Artur Moês/SGCOM UFRJ
46 das 53 universidades brasileiras que integram o ranking das melhores no mundo caíram na classificação, de acordo com a nova lista divulgada nesta segunda-feira (2). O motivo, segundo o Centro para Rankings Universitários Mundiais (CWUR), responsável pela análise, é a falta de investimento do governo nas instituições.
A edição de 2025 da Lista Global 2000 indica que as instituições brasileiras estão enfrentando dificuldade de competitividade com as rivais globais, já que uma minoria de apenas sete universidades brasileiras subiu de colocação em relação ao ano anterior.
A brasileira melhor colocada segue sendo a Universidade de São Paulo (USP).
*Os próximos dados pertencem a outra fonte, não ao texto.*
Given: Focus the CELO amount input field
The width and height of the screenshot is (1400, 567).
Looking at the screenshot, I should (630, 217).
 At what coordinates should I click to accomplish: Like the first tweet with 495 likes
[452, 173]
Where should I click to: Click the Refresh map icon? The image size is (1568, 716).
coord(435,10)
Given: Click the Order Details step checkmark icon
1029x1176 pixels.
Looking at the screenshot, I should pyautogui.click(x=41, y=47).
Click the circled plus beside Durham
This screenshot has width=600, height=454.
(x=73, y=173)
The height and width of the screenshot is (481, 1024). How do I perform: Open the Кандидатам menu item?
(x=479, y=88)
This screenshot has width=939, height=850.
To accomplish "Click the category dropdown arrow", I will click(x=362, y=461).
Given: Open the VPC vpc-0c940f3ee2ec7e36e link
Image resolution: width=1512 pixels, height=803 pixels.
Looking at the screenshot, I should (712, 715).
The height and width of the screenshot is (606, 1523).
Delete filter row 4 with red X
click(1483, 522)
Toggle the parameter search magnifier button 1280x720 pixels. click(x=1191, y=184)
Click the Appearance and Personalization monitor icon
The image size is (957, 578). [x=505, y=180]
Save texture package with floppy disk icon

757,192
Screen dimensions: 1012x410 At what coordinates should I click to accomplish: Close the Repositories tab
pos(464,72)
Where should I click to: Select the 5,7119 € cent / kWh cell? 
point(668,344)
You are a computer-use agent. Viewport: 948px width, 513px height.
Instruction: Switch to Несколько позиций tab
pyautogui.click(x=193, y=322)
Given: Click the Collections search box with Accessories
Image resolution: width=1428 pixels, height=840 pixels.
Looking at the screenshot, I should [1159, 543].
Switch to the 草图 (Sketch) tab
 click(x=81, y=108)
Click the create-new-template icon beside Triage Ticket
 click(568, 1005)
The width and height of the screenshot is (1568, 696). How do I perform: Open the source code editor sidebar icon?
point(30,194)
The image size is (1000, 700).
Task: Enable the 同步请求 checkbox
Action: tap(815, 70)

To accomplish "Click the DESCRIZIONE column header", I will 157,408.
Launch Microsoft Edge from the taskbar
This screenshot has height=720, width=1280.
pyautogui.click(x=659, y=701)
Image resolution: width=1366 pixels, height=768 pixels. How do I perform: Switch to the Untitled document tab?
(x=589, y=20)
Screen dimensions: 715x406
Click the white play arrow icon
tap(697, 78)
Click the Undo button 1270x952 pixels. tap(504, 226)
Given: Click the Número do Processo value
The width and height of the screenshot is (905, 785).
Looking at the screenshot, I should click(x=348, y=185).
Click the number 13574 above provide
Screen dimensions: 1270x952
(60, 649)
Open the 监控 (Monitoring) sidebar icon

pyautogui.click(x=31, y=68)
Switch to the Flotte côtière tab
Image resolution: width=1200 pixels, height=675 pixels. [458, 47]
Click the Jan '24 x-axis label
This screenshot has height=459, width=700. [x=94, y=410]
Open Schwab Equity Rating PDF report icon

Apesar disso, a universidade teve quedas nos indicadores de qualidade da educação, empregabilidade, qualidade do corpo docente e pesquisa, o que resultou em uma queda colocação na edição atual, indo para o 118º lugar.
Em seguida, vêm a Universidade Federal do Rio de Janeiro (UFRJ), que subiu para a 331ª posição, a Universidade de Campinas (Unicamp), que passou para a 369ª, a Universidade Estadual Paulista (Unesp), em 454ª e da Universidade Federal do Rio Grande do Sul (UFRGS), em 476ª.
"O Brasil está bem representado entre as melhores do mundo. No entanto, o que é alarmante é a queda das instituições acadêmicas do país devido ao enfraquecimento do desempenho em pesquisa e ao apoio financeiro limitado do governo. Enquanto vários países colocam o desenvolvimento da educação e da ciência como prioridade, o Brasil luta para acompanhar", avalia o presidente do CWUR, Dr. Nadim Mahassen.
Sem mais investimentos e planejamento estratégico, o país corre o risco de ficar ainda mais para trás no cenário acadêmico global em rápida evolução.”
Universidades brasileiras no ranking
Universidades Brasileiras na Lista Global 2000
Raking Global
Internacionalmente, a Universidade Harvard, que tem batido de frente com determinações feitas pelo governo de Donald Trump, ocupa o primeiro lugar pelo 14º ano consecutivo.
O segundo e o terceiro lugar também são ocupados por instituições norte-americanas, com o Instituto de Tecnologia de Massachusetts (MIT) e a Universidade Stanford, respectivamente. Já o 4º e o 5º lugar são de instituições do Reino Unido, com a Universidade de Cambridge e a Universidade de Oxford.
100 melhores universidades da Lista Global 2000
Apesar do domínio de instituições norte-americanas nas primeiras colocações, os EUA deixaram de ser o país com maior número de universidades no ranking, tendo sido batido pela China, com 346 instituições entre as 2000, contra 319 dos Estados Unidos.
O ranking do CWUR considera quatro fatores: qualidade da educação (25%), empregabilidade (25%), qualidade do corpo docente (10%) e pesquisa (40%). Para a edição de 2025, foram analisados 74 milhões de pontos de dados baseados em resultados para classificar as universidades. 21.462 universidades foram classificadas e as melhores colocadas ficaram na Lista Global 2000, que inclui instituições de 94 países.